Wednesday, 5 August 2015
Last updated 10 hours ago
May 23 2011 | 2:47pm ET
Paulson & Co. is having a bad May, and it's not alone.
The $36 billion New York-based firm saw its flagship extend its year-to-date losses in the first half of May, MarketWatch reports. The Paulson Advantage Fund, part of a Lyxor hedge fund managed-account platform, is down 7.36% this year after dropping 3.93% through May 17. Another Paulson fund on the platform, the International Fund, lost 1.43% during the first two weeks of the month and is up 1.83%.

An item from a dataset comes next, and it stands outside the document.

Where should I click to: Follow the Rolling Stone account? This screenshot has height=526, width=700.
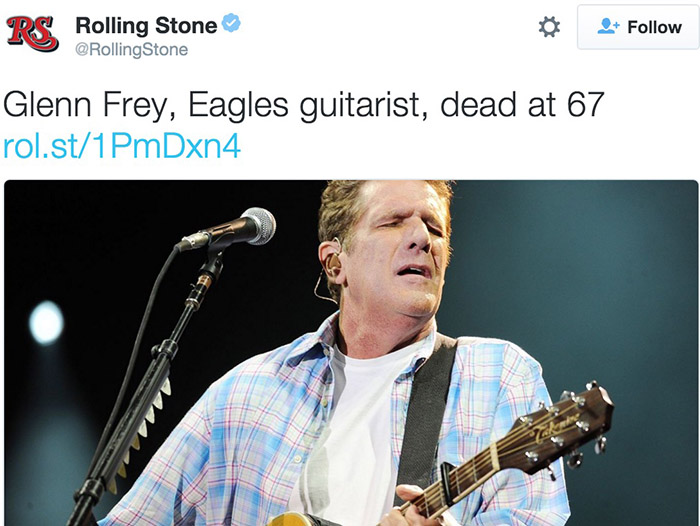[638, 27]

The world's biggest hedge fund, Bridgewater Associates, didn't do much better, losing 2.09% through May 17 (up 6.05% year-to-date), while Tudor Investment Corp.'s Momentum Fund did a good deal worse, losing 5.6% (down 3.8% YTD).
Armajaro Asset Management's Commodities Fund shed 4.32%, erasing its year-to-date gains. Caxton Associates' Hawk fund lost 3.54%, Winton Capital Management's flagship lost 3.34% and Aspect Diversified fell 5.6%. Commodity trading advisor Lynx declined 5.77% on the month.
FX Concepts' GCP fund dropped 4.13% (down 9.46% YTD).